|About the Authors|
Phyllis Unterschuetz has been a student of writing, language, and cultural diversity all her life. She earned a bachelor’s degree with an emphasis on intercultural relations from DePaul University in 2002. In recognition of her work, “Understanding Prejudice Using Mind, Heart, and Will,” Phyllis received the Arthur Weinberg Memorial Prize for Social Justice, awarded to one DePaul graduate each year. She was also the recipient of the DePaul University School for New Learning Award of Excellence for her research paper, “Collaborative Learning,” which was based on the race unity workshop she developed with her husband. Before going on the road, Phyllis worked as an international logistics specialist for a German company, using her language and relationship-building skills in her daily interactions with people from around the world. She speaks German, French, and some Spanish, writes poetry, and plays the djembe, a West African hand drum. Her upcoming writing projects include a book-length memoir and personal essays.
Eugene Unterschuetz earned a bachelor’s degree in psychology from Wabash College in 1967 and a master’s degree in studio art from Northern Illinois University in 1988, during which time he spent three semesters studying art education. He worked for twenty-five years as a graphic artist, both in the Chicago area and in Germany, and has taught art and drawing to children and adults. Gene received training in the Race Unity Module of the Bahá’í Core Curriculum Program; he also became a certified trainer in Dialogue Racism and facilitated a number of workshops in Illinois before becoming a full-time traveler. Gene speaks German and is an accomplished artist. He is developing an arts curriculum that focuses on making value choices and developing an authentic identity through art.
Phyllis and Gene have been married since 1971; they both grew up in the Chicago area and, with the exception of five years spent in Germany, lived there until they began traveling. By autumn of 1996, their three children had grown up and left home, and the Unterschuetzes were ready to make some changes in their lives. They had both been members of the Bahá'í Faith since they were young adults, so they decided to undertake an extended period of travel to visit Bahá'í communities around the country. After a year of preparation, they put their house up for sale, moved into a small RV, and set out on what they thought would be a six-month journey.
Since that time they have visited forty-seven states, speaking about racial unity. Motivated by their belief in the oneness of humanity and their Faith’s mandate to eliminate racial prejudice, Gene and Phyllis conducted classes, gave public talks and interviews, and developed a workshop entitled “From the Same Dust”, which they presented for universities, community colleges, civic organizations, neighborhood groups, and religious gatherings. Among their most notable presentations were a mini-workshop for staff and interns at the Jimmy Carter Presidential Center in Atlanta; a workshops series entitled “Nine Weeks for Racial Unity” in South Carolina; a three-session race unity workshop for students at the University of Tennessee, Chattanooga; and a day-long program for incoming freshman at the University of Arkansas. The authors have been interviewed by newspapers across the country, featured in the Bahá'í Newsreel in 1998, and have appeared on cable TV shows in Illinois and San Antonio, Texas.

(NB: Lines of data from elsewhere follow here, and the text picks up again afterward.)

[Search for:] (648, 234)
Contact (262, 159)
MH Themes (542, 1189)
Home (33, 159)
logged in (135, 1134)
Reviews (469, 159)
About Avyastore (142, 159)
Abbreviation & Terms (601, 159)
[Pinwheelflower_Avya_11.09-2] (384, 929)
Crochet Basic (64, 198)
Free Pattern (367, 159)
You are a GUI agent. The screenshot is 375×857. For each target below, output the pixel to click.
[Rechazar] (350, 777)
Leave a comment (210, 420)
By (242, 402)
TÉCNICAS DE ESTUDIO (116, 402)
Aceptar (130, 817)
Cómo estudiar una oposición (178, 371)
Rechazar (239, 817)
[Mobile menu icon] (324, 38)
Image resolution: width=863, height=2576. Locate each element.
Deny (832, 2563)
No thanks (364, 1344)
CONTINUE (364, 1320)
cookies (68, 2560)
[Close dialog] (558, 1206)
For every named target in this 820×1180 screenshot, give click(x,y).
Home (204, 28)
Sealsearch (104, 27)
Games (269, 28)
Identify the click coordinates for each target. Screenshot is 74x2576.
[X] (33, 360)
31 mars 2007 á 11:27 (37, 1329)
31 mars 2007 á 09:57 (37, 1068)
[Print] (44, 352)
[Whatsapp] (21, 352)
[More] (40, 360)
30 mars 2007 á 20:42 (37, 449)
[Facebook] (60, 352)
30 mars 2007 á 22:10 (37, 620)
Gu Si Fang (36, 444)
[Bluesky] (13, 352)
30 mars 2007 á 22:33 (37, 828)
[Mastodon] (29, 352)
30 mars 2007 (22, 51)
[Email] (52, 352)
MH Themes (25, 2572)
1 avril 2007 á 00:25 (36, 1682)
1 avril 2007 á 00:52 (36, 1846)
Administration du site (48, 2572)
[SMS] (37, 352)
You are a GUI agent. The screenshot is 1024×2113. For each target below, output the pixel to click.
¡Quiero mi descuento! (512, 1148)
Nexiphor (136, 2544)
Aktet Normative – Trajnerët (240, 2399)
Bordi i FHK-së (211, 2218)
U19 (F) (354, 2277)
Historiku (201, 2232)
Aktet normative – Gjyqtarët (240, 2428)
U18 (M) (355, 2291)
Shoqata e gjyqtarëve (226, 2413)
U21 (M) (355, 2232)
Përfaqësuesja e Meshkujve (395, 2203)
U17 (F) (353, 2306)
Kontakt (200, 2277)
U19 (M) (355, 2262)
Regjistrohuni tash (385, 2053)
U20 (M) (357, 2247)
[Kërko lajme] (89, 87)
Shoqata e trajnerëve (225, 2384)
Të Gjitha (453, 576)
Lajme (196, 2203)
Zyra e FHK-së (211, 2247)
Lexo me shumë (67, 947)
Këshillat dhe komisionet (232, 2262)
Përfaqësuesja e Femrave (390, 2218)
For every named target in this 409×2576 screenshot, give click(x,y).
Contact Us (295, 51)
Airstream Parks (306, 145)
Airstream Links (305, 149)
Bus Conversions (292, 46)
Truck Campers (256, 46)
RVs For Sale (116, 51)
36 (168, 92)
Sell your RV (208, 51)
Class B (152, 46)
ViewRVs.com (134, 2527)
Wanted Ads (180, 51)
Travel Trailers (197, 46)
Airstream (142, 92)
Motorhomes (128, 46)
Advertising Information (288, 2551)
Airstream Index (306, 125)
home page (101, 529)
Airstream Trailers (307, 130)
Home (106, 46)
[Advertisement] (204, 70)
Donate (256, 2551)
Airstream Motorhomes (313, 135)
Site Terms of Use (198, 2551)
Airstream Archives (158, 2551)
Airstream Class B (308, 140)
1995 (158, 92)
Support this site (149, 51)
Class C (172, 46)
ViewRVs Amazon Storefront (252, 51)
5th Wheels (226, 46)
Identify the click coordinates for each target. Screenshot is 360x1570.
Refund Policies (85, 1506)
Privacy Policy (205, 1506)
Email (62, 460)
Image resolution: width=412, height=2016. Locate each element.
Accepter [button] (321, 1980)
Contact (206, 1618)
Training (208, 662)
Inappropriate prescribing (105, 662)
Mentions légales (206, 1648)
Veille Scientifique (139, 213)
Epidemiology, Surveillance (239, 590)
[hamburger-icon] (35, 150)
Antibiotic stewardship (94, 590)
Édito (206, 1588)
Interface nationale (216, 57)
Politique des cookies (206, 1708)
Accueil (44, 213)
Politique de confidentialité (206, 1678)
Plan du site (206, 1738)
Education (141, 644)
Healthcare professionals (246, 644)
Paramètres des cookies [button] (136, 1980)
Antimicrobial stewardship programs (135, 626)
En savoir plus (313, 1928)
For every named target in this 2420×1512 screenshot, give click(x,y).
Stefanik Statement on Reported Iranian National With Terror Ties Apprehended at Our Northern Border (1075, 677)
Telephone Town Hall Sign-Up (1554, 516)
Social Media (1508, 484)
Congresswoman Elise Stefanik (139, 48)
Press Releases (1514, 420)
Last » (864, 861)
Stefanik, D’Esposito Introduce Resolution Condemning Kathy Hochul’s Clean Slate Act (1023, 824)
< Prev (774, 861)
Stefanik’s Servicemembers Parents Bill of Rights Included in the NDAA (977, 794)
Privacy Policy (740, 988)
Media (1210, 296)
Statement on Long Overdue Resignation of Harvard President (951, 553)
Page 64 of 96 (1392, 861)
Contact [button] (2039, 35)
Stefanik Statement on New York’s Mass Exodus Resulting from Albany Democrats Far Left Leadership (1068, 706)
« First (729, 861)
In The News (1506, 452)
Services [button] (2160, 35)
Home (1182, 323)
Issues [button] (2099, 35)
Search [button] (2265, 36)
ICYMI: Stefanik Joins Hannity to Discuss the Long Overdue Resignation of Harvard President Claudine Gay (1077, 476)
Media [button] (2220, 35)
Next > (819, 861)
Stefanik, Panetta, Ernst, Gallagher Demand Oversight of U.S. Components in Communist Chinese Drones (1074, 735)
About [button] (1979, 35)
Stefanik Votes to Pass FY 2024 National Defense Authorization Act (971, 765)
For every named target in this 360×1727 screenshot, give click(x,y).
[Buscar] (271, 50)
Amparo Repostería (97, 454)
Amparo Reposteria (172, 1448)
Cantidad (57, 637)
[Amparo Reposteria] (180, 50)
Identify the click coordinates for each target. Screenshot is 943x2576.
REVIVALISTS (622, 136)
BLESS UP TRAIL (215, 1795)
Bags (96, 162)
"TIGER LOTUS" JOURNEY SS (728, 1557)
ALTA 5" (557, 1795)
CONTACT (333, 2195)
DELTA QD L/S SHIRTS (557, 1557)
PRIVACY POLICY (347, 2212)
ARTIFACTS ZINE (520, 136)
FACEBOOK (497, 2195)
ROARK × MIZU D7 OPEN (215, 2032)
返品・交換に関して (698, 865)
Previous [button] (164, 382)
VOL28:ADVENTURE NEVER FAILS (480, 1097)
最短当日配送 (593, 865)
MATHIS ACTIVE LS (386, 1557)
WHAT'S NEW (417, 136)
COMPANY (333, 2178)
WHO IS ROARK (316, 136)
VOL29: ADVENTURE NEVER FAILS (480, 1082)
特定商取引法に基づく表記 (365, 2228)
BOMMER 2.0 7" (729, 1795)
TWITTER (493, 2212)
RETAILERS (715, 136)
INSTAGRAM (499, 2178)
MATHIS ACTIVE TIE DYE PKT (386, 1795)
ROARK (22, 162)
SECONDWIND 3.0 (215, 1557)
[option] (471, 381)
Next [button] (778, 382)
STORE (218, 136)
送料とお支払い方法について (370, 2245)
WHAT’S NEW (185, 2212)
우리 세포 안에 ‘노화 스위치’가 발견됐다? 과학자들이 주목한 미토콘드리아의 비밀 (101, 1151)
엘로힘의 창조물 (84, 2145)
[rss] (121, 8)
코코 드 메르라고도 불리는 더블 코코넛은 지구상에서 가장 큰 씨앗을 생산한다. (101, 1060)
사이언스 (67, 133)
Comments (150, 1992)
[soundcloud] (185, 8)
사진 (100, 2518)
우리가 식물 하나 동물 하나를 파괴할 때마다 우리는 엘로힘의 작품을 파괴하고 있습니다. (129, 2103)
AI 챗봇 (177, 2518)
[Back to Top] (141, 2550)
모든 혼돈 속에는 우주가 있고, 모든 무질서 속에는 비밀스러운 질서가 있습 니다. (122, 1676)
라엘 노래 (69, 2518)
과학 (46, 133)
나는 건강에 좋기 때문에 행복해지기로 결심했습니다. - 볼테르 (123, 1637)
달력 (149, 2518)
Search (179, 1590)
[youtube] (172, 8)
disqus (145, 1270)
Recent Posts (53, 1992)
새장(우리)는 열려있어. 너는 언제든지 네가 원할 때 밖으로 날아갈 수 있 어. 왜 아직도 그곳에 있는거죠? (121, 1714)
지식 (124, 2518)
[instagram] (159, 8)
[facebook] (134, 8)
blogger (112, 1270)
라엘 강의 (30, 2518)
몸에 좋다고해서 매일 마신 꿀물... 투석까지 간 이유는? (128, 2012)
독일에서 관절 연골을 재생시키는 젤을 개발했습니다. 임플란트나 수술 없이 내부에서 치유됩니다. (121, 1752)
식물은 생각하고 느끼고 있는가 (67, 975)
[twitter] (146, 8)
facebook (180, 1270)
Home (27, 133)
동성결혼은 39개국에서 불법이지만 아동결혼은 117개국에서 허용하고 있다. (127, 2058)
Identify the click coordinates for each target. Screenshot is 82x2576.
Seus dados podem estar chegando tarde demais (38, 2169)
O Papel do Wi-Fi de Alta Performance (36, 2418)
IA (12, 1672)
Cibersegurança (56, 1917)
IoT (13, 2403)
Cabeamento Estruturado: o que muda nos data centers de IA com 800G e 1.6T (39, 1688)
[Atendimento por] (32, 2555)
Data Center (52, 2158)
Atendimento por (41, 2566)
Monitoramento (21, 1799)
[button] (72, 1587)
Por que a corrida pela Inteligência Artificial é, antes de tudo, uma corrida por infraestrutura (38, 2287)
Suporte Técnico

About half way into their ten-year trip, the authors replaced their workshop format with informal story-telling, sharing with diverse audiences around the country their personal struggles to overcome their own racial conditioning. Listeners from many ethnic and cultural backgrounds have attested to the importance of these stories in contributing to the healing of racial separation. The Unterschuetz's unusual experience of living full-time on the road and forming close friendships with people of color in every part of the country gives their readers an inside look into the process of building authentic racial harmony.